La mission d’intervention de l’avocat : une liberté fondamentale à saluer
Le juge des référés de Cergy-Pontoise a été saisi sur le fondement du référé-liberté prévu par l’article L. 521-2 du code de justice administrative qui impose au juge de se prononcer dans un délai de 48 heures. Ce référé suppose pour l’essentiel deux conditions : d’une part, l’urgence et, d’autre part, une atteinte grave et manifestement illégale portée par l’administration à une liberté fondamentale. La condition d’urgence ne posant aucune difficulté en l’espèce, nous aborderons la question de la liberté fondamentale en cause. En l’espèce, le cas qu’avait à trancher le juge des référés de Cergy-Pontoise est fort intéressant car il aborde une liberté fondamentale attachée à une profession réglementée spécifique. Le juge administratif a eu à se prononcer sur plusieurs atteintes portées à des libertés fondamentales : notamment économique (CE, ord., 11 déc. 2020, Domaines skiables de France et autres, n° 44720 à propos de la fermeture des remontées mécaniques des sports d’hiver), culte (CE, ord., 29 nov. 2020, n° 446930, Association Civitas, AJDA 2020. 2343
L’avocat est un marqueur de l’effectivité de l’État de droit dans une société démocratique : le niveau de la liberté d’action et de parole qui lui est reconnue et la protection dont il bénéficie pour exercer sa mission sont des garanties pour les libertés publiques et individuelles.
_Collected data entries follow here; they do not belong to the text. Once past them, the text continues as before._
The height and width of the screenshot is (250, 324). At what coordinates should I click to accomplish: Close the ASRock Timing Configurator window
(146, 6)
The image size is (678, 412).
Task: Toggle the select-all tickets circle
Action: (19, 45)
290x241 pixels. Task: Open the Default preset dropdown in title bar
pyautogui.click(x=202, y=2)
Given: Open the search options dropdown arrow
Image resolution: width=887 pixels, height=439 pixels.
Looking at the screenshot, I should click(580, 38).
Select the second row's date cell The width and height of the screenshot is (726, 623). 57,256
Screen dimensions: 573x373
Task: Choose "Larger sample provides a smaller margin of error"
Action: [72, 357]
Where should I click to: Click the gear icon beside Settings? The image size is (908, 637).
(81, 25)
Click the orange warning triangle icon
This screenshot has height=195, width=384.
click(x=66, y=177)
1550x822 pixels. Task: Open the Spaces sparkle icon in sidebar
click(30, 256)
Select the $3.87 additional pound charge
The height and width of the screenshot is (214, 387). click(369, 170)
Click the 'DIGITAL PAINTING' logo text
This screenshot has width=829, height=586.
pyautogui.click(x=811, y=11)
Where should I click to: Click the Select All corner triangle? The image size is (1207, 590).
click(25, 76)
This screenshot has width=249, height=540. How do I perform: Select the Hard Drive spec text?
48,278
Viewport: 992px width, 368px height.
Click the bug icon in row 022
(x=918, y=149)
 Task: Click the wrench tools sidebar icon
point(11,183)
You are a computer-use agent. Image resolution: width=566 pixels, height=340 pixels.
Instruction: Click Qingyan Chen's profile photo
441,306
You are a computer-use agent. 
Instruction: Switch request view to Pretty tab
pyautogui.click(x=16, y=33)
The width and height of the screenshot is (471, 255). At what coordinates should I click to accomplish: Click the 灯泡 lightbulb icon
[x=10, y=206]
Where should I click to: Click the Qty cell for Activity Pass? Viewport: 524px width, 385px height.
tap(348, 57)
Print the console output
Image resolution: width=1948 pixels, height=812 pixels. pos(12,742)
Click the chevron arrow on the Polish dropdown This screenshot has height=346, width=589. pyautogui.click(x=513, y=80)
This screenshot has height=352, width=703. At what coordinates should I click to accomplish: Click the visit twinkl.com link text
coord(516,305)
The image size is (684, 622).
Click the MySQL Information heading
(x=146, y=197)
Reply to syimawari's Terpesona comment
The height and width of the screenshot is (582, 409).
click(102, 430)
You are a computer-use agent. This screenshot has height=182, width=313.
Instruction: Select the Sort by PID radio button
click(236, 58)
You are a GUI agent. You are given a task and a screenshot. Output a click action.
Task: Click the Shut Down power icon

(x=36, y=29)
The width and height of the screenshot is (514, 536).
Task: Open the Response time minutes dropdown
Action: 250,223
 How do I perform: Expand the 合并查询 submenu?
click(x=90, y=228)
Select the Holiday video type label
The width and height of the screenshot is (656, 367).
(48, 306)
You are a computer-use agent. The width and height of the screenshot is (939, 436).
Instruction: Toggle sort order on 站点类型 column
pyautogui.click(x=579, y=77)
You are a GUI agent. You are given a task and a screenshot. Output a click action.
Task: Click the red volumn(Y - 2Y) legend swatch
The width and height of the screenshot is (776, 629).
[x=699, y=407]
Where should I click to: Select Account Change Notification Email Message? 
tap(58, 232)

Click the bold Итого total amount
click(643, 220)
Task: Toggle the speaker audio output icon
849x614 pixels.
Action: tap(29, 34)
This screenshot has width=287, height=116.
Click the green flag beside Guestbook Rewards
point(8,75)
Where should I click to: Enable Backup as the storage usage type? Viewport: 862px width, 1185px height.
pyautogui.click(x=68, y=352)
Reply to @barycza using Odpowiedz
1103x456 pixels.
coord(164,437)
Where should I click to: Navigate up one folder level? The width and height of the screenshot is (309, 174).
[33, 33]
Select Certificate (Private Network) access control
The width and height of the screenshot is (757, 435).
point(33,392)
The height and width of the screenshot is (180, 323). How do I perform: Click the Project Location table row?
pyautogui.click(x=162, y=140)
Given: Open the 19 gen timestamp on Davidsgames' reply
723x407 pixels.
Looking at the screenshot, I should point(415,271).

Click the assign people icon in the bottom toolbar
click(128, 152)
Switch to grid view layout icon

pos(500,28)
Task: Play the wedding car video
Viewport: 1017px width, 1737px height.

En l’espèce, l’arrêté d’interdiction pris par le préfet du Val-d’Oise aboutissait à interdire à la requérante à ne pas pouvoir assurer la mission essentielle pourtant reconnue légalement et conventionnellement à un avocat, celle d’assister ses clients dans leurs démarches face à une autorité publique. À juste titre, le juge des référés a considéré en l’espèce que le libre exercice de la profession d’avocat, qui implique nécessairement une mission d’assistance et de conseil, et le droit pour un administré d’être accompagné par un avocat dans ses démarches, constituent des libertés fondamentales. En effet, le préfet ne pouvait, sans entraver gravement l’exercice de la profession d’avocat, décider de manière discrétionnaire de l’utilité de la présence d’un avocat en fonction de la complexité supposée du dossier. Si cela était possible, l’État de droit n’existerait plus puisqu’il se caractérise par la possibilité de permettre à toute personne de faire valoir ses droits, peu importe les circonstances de crise, de temps et de lieu. La décision attaquée aboutissait à nier totalement les droits non seulement garantis à tout avocat mais également ceux que possèdent toute personne désirant bénéficier de l’assistance d’un conseil formé. L’interdiction faite à Mme A. d’accéder aux locaux de la sous-préfecture de Sarcelles a porté une atteinte grave et manifestement illégale au libre exercice de la profession d’avocat et au droit des administrés d’être accompagnés lors de leurs démarches et de pouvoir accéder aux locaux de la sous-préfecture de Sarcelles. À relever l’intervention volontaire pertinente de l’Ordre des avocats du Barreau du Val-d’Oise et du Syndicat des Avocats de France.